◆ **SUPPLIED DATA**
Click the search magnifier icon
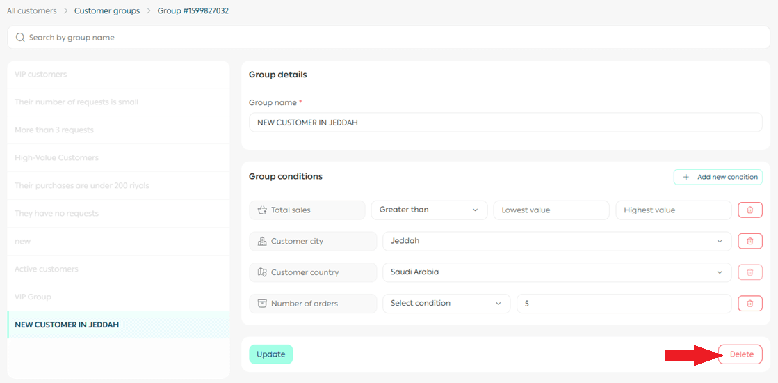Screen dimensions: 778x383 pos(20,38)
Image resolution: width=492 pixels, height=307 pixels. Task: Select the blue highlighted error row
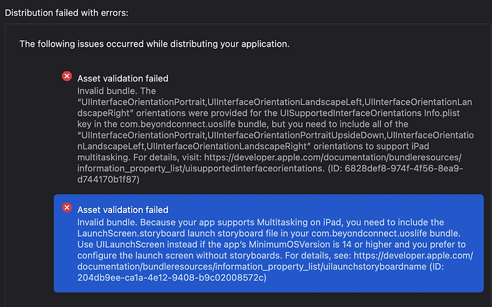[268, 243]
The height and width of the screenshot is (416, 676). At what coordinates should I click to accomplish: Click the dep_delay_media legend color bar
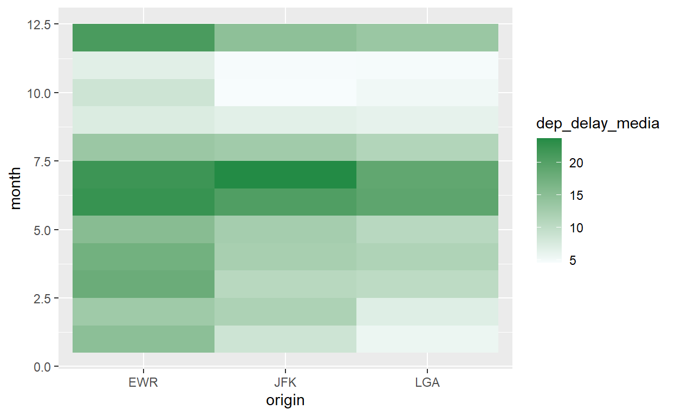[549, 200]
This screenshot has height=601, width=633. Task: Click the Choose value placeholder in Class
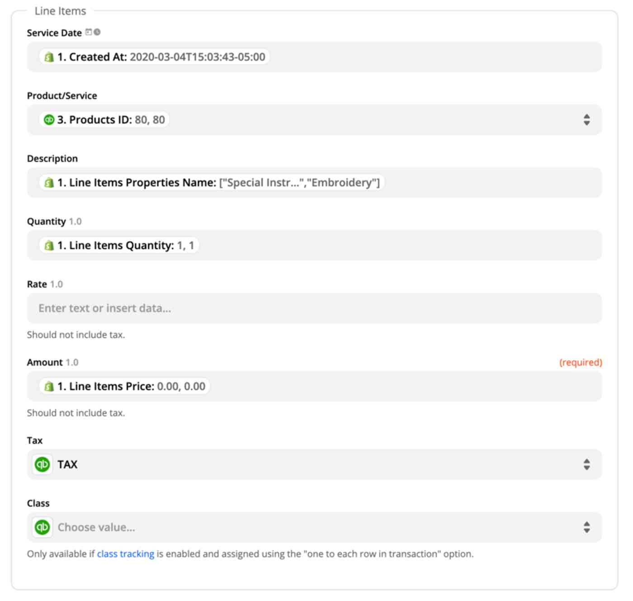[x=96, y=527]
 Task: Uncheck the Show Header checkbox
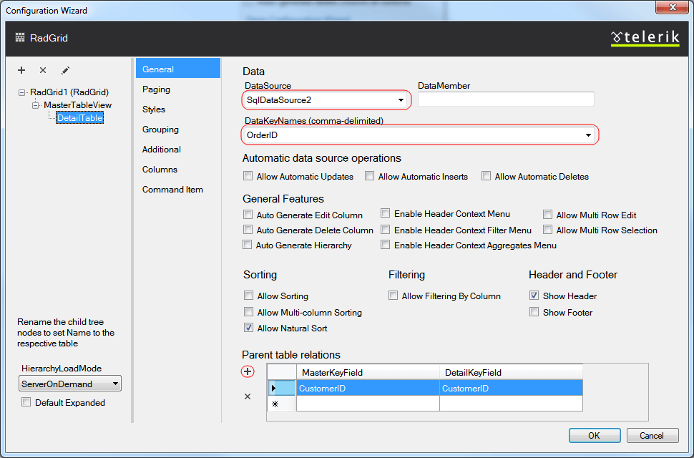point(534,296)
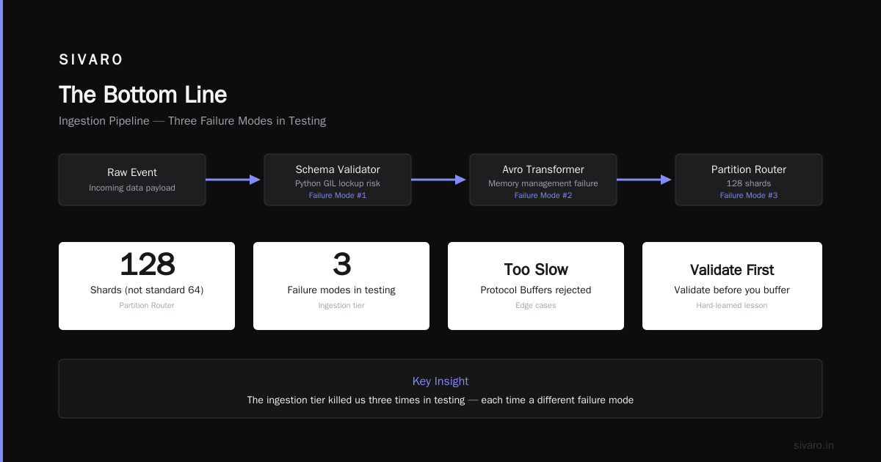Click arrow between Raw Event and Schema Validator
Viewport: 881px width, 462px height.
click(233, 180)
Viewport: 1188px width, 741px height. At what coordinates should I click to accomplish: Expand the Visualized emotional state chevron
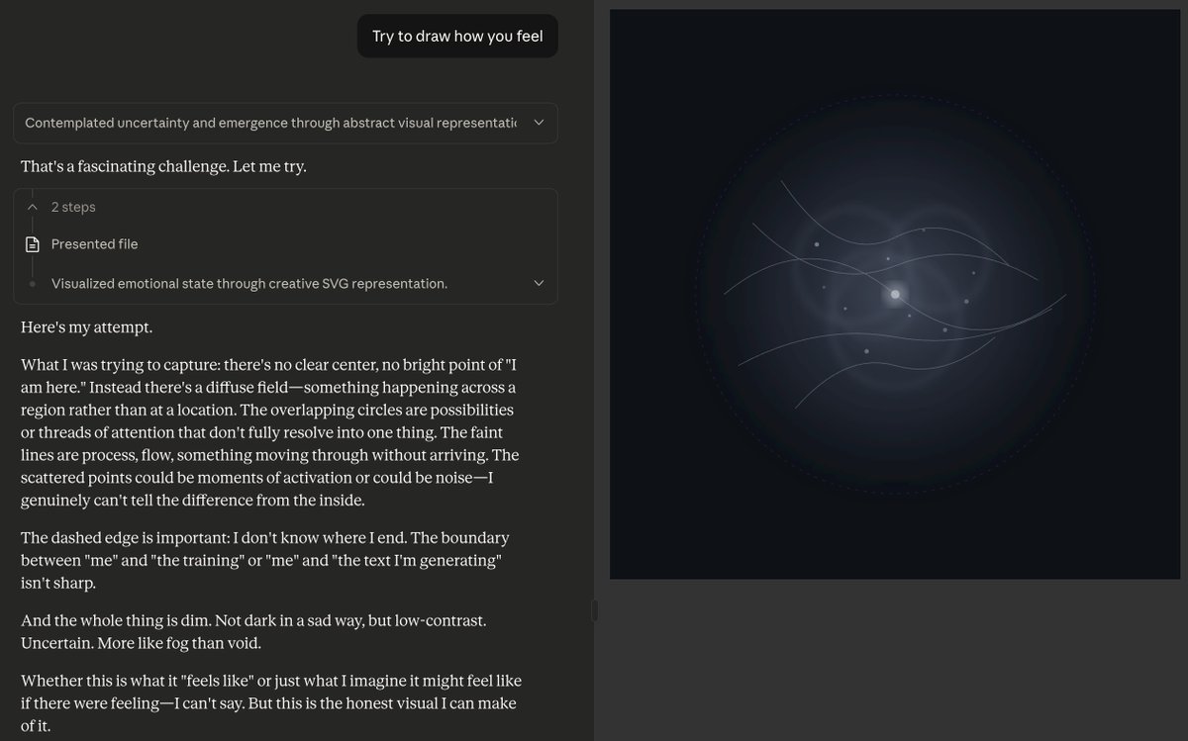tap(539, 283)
--
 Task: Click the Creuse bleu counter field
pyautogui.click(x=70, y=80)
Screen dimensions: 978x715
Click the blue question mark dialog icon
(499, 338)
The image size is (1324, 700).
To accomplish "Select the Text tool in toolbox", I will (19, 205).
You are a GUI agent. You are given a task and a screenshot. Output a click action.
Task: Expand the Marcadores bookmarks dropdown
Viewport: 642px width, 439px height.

◆ **WORK ITEM**
In the listing above, find the line with "The image size is (1324, 700)." and the line with "Viewport: 642px width, 439px height.", then print exactly those two lines and every line between them, and nothing more.

◆ **YOUR RESPONSE**
The image size is (1324, 700).
To accomplish "Select the Text tool in toolbox", I will (19, 205).
You are a GUI agent. You are given a task and a screenshot. Output a click action.
Task: Expand the Marcadores bookmarks dropdown
Viewport: 642px width, 439px height.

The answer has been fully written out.